Sarbanes-Oxley is the onerous rules-based US regulation introduced after Enron, which has tripled accounting costs as a percentage of revenue for companies with market values of less than $785 million, according to a U.S. Securities and Exchange Commission advisory panel.

Once you are listed on the American exchanges, it is very difficult to delist as you have to prove you have fewer than a 100 American shareholders. International companies who are going public for the first time are therefore seeking to list in Europe instead, in particular they are going for listings on the LSE.

2006 has already become a record year for listings according to the LSE who say:

So far this year, IPOs on the Exchange's markets have raised £17.8 billion, exceeding the £17.4 billion raised by IPOs during the whole of 2000.
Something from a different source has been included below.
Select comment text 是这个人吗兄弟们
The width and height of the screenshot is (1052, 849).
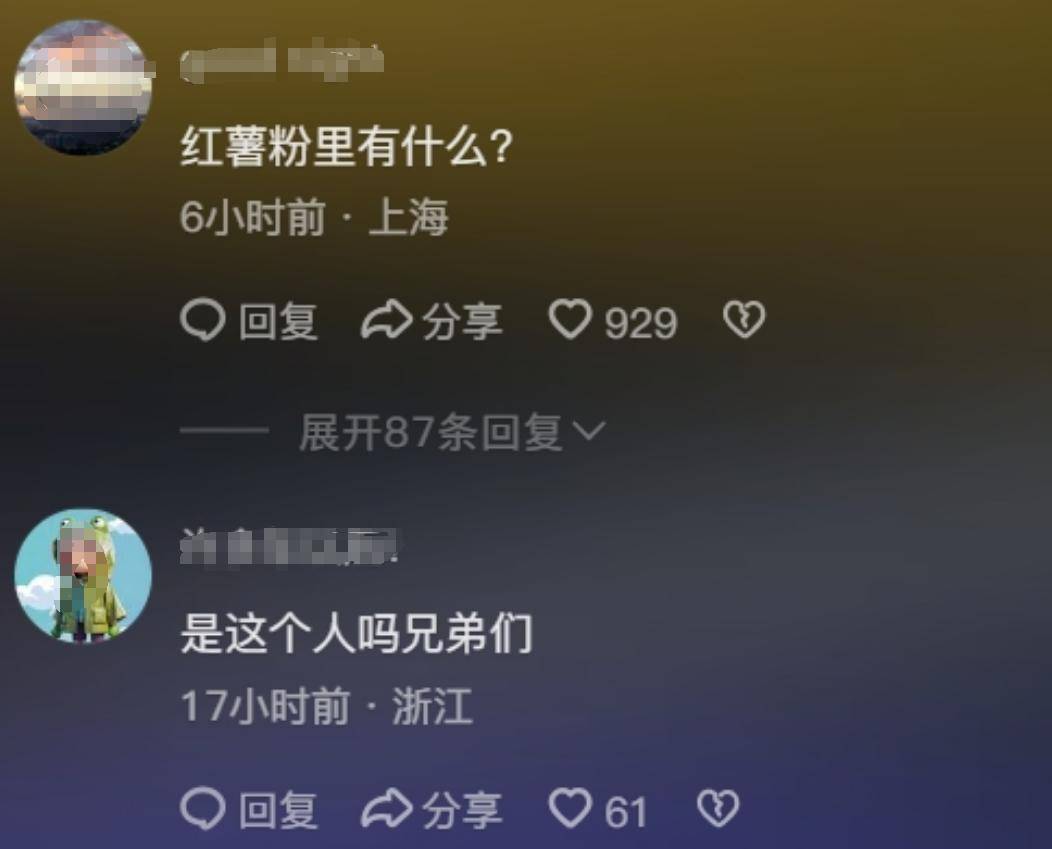357,633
During July, the Exchange attracted 25 IPOs, raising £7.4 billion between them. On the Main Market, there were eight IPOs, of which three were international companies, raising £3.9 billion between them. The five IPOs on the UK Main Market raised a total of £3.0 billion – the best single month since July 2000 in terms of money raised. On AIM, there were 17 IPOs, raising £563.0 million between them. Of these, four were from international companies, which raised £120.9 million between them.

London is now running neck-and-neck with the American exchanges - the new listings on the American exchanges are mainly domestic, while little old London is cleaning up the international market. According to the Observer:

London remains the most attractive market for international IPOs, with 37 companies from abroad raising €1.8bn here. The City has proved to be an especially attractive destination for companies from the former Soviet Union following the successful float of Sistema, the Russian telecoms group, last year.

The figures reflect a growing reluctance on the part of Russian and other firms to accept America's Sarbanes-Oxley corporate governance rules.

There are signs that American exchanges are reacting to this by seeking to export their regulatory regime by simply taking over European exchanges, where the American ownership would then make them subject to US regulation and remove their competitive advantage vis-a-vis America. The members of the 200-year old LSE chose to give up it's private status and floated on July 20th 2001, immediately making it a target for bid after bid. So far they've kept the predators at bay, but the odds are that they might succumb at some point. NASDAQ has already built up a 25.1% stake in the LSE.

Mr Balls' legislation is designed to ensure that if the LSE falls to a foreign bid, the regulatory regime will continue to remain British. His intervention wouldn't have been necessary if the members of the LSE had had the sense to keep the exchange private, but given that they've floated, thank goodness the Labour government has come to the rescue!